# INSTRUCTIONS TO FOLLOW
Extend the article below about Idris Elba and his father's illness, picking up right after its last sentence.

# SELECTED TEXT
Idris Elba Says Father’s Death Shifted His Entire Perspective on Life
In the years after Idris Elba’s father, Winston, was diagnosed with lung cancer, life took on a strange, suspended feeling—like everything was moving forward, but emotionally stuck in place.
For Elba, work didn’t pause. After wrapping two seasons of Luther, he jumped into filming The Gunman, a project he later described as “a stupid film with Sean Penn,” not out of passion, but necessity. The goal was simple and deeply personal: keep working, keep earning, keep his father comfortable and cared for as the illness progressed.

But while he was still on set, reality shifted. His father’s condition worsened, and the news came that the end was near. Elba found himself trying to balance two worlds—one filled with scripts, cameras, and takes, and another quietly collapsing in a hospital room.

# SUPPLIED DATA
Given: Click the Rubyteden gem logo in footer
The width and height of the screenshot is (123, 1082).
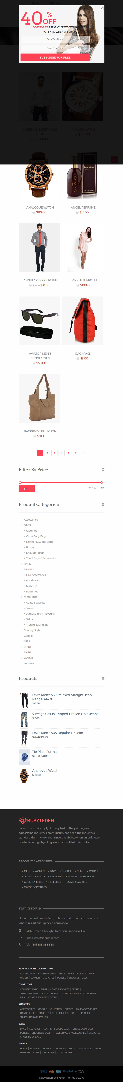Looking at the screenshot, I should click(x=23, y=821).
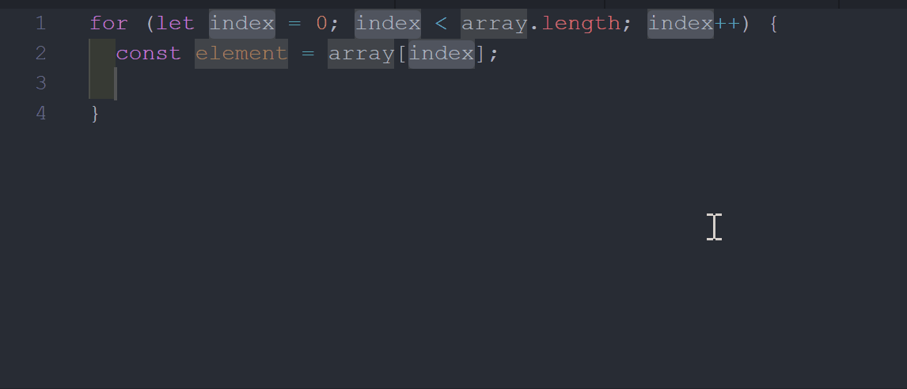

# WRITTEN RESPONSE
When the final moment arrived, he was there. Winston lay partly unconscious, fading in and out. Elba stood close, holding his hand as the last breath came. Then something unexpected happened. His father opened his eyes one final time and looked directly at him. Whether it was medical reflex or something more, Elba says it felt intentional, like a final connection between them.
After that moment, everything changed. He later admitted that his understanding of life and death shifted so dramatically that he felt detached from ordinary concerns, like “he might as well have been a table.” The experience left him overwhelmed, emotional, and fundamentally altered.
Looking back, Elba describes it as the moment that reshaped his entire outlook on what truly matters.